TVをつけたら、"We must change to remain the same"という、映画『山猫』の台詞が画面に。どうも、話題の新党首の就任の弁らしい。
「同じ本質を維持するために我々は自己変革を続けなければならない」ということなのだろうけども、その意味だけならむしろ、「鏡の国のアリス」の中の台詞の方が視覚的にも判りやすいですね。
女王に手を引っ張られて飛ぶように走っているアリス。
でも周りの風景がほとんど動いてない。
アリス「こんなに走っているのに、どうして風景が変わらないの?」
女王「この国では自分の位置に留まるためにも全力で走らねばならないのじゃ。
ましてどこかに到達しようと思えば、なおさら早く走らねば…」
アリスは大変な国へ来てしまった、と思うのでした。
さて、本来ヴィスコンティの作品群の中で見るときその台詞は、"change"というよりはむしろ"perish(die)"のように思えます。環境に合わせて「進化」し続けた哺乳類であるより、「恐るべき龍」の姿のままに絶滅していった恐竜のように。

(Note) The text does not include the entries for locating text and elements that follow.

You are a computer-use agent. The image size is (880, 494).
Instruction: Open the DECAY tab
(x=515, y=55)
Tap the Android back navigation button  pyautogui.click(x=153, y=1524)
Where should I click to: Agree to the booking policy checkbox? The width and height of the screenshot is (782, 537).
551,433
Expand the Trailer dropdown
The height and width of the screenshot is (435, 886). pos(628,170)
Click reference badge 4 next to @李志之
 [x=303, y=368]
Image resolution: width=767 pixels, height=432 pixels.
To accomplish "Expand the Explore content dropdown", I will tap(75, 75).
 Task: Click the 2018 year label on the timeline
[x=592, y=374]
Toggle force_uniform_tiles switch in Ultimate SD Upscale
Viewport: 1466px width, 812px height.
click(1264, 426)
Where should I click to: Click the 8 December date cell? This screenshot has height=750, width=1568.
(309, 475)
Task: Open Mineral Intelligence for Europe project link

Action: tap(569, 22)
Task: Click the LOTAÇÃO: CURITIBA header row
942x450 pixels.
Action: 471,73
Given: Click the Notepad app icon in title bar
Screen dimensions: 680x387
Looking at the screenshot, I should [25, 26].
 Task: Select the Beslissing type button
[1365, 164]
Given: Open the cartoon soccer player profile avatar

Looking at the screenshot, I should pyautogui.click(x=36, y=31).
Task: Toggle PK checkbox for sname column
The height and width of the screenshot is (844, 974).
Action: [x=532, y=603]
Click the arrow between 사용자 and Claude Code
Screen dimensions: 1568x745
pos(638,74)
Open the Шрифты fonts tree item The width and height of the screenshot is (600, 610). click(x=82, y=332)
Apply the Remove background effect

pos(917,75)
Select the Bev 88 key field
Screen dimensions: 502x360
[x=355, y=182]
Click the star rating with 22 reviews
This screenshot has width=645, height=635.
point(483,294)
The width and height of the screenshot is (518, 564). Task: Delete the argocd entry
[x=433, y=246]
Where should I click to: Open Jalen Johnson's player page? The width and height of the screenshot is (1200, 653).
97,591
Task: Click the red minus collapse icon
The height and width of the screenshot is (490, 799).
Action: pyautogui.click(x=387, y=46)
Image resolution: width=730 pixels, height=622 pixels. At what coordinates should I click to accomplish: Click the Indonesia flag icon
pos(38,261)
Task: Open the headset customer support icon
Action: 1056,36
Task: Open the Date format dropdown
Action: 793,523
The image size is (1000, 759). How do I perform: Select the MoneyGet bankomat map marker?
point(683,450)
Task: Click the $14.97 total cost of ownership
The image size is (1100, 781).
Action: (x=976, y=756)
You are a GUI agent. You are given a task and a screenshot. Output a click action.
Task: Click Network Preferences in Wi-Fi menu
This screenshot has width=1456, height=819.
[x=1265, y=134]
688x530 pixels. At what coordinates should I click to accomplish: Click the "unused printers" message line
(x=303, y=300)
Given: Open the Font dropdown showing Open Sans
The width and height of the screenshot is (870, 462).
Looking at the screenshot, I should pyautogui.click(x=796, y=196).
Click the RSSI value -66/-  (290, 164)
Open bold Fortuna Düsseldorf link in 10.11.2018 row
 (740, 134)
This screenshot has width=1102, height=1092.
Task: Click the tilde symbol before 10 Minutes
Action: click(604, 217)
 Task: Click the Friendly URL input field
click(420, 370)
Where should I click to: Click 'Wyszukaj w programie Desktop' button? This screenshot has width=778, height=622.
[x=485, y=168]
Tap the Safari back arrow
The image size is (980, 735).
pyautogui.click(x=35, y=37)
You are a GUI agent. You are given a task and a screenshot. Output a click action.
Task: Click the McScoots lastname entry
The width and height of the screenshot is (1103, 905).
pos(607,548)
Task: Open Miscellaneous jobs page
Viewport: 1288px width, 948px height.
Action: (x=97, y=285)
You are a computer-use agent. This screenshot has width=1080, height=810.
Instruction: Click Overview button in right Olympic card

自己の本質を変えないために自滅の道を歩む、これは東映やくざ映画か近松の心中物語のテーマ…?悲劇の内に歓喜を見る図式ですね。
K沼氏の日記(3/19)に久しぶりに眼を通したら、北欧神話パロディ版デジタルコミックの記事が興味深いですね。
「ワルキューレの騎行」のメロディーが語られる中、こちらにも悲劇的な歓喜が頭の中に蘇って来ます。
ルーカス/コッポラの協同・離反のストーリーがジャングル・スペース・冒険・活劇の舞台にかくもドロドロと展開していたことがよくわかりました。然しそれら全てを率いるパトスが、あの「ワルキューレの騎行」の壮烈なメロディーに篭められているようで、これまた興味深い。北欧の神々が黄昏時にオデン屋に集まる風景もまたよろし。ヴィスコンティの「狂王ルートヴィッヒ」も薄暮、オーディン屋にヒョイと顔を出すのでしょうかねェ…。
映画では、ノイシュヴァンシュタイン(NewSwanStone)城だったか、地下の岩窟内の池にスワンの形の船を浮かべてワーグナーを聴く場面が最高の歓喜とするならば、沼に自らの死体を浮かべる最期のシーンが悲劇の極致というわけでした…。